#### Exercise
Since the pictures are not wanted, retype the listing below exactly and without them.
[[ Source material open ]]
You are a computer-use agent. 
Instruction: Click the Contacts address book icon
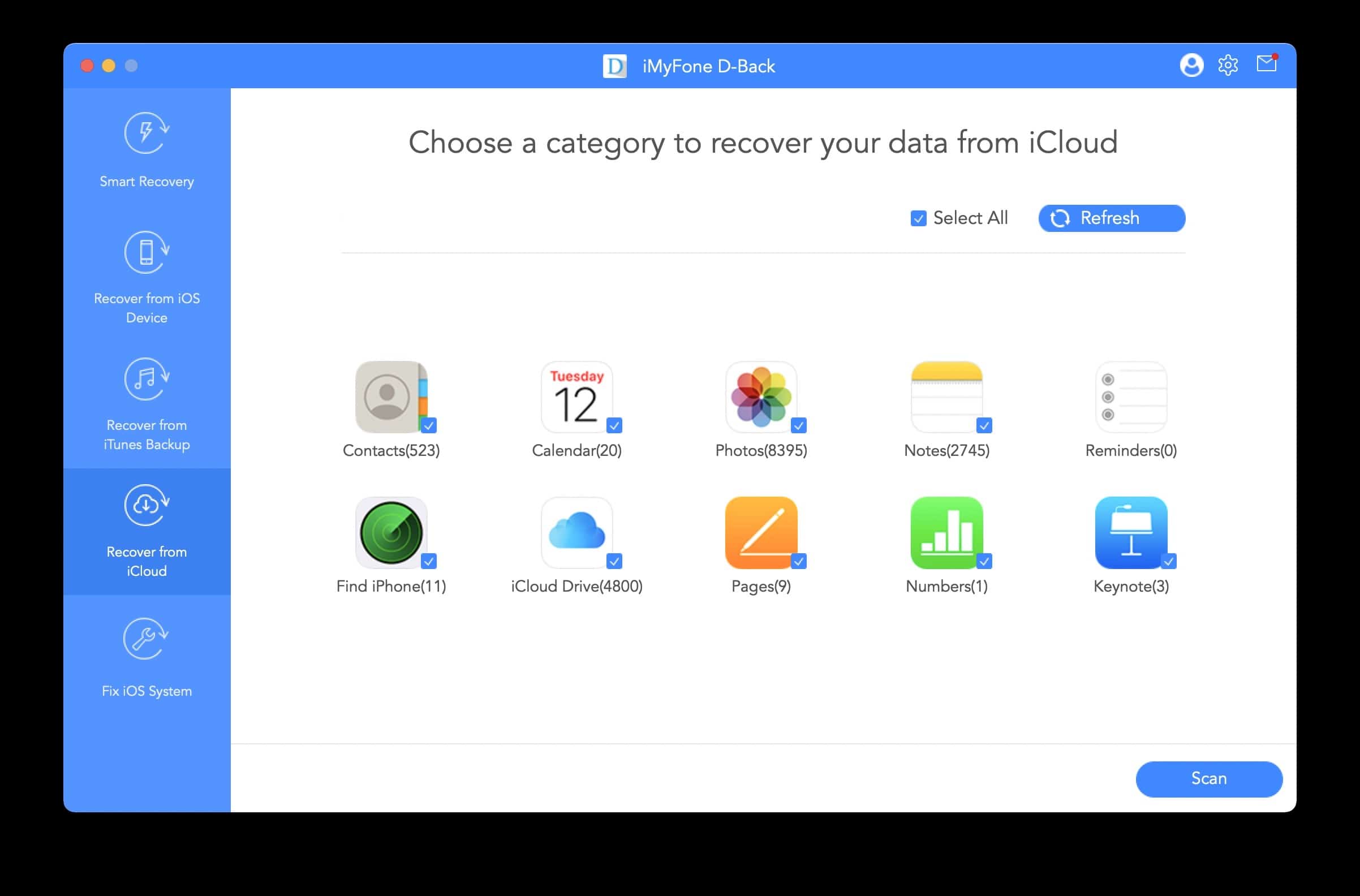[x=391, y=397]
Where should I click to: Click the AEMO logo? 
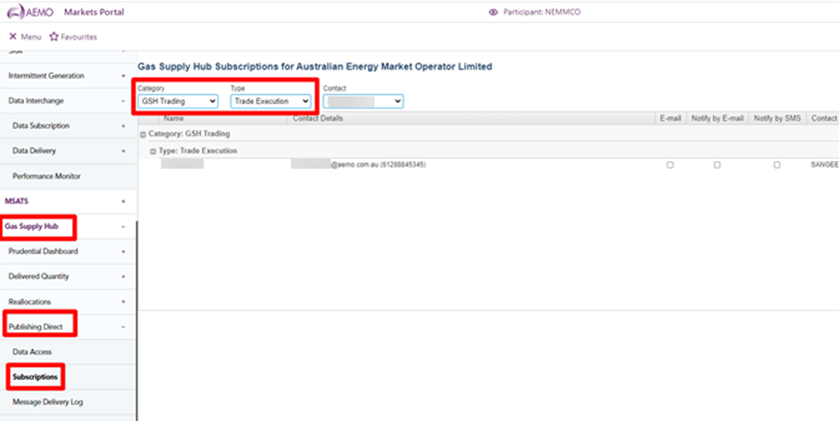point(30,12)
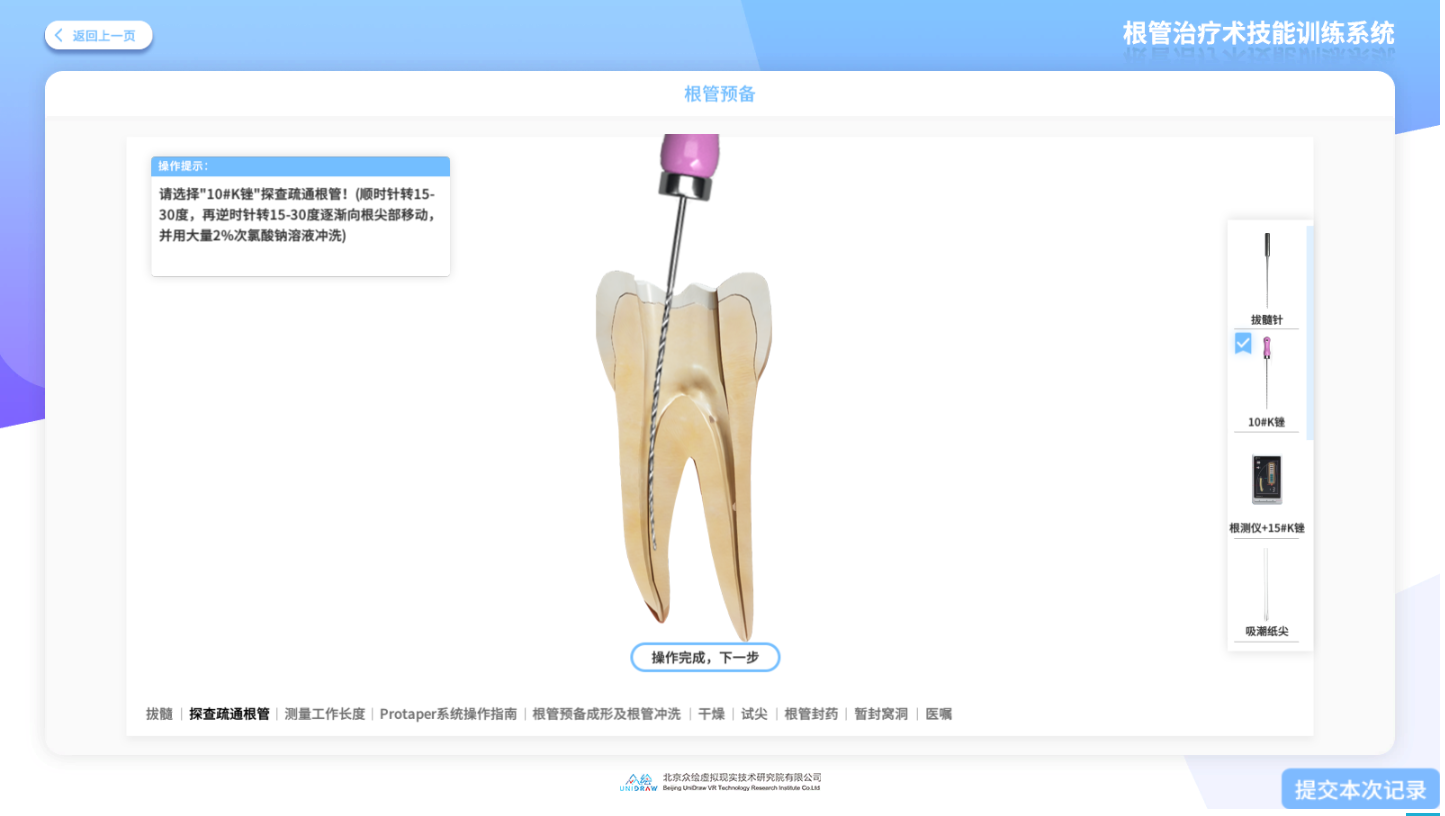Go to 根管预备成形及根管冲洗 step
1445x816 pixels.
[606, 713]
[[ Source material closed ]]
#### Answer below
You are a computer-use agent. 
Instruction: Click the Contacts address book icon
[x=391, y=397]
Where should I click to: Click the AEMO logo? 
point(30,12)
Go to 根管预备成形及根管冲洗 step
1445x816 pixels.
[606, 713]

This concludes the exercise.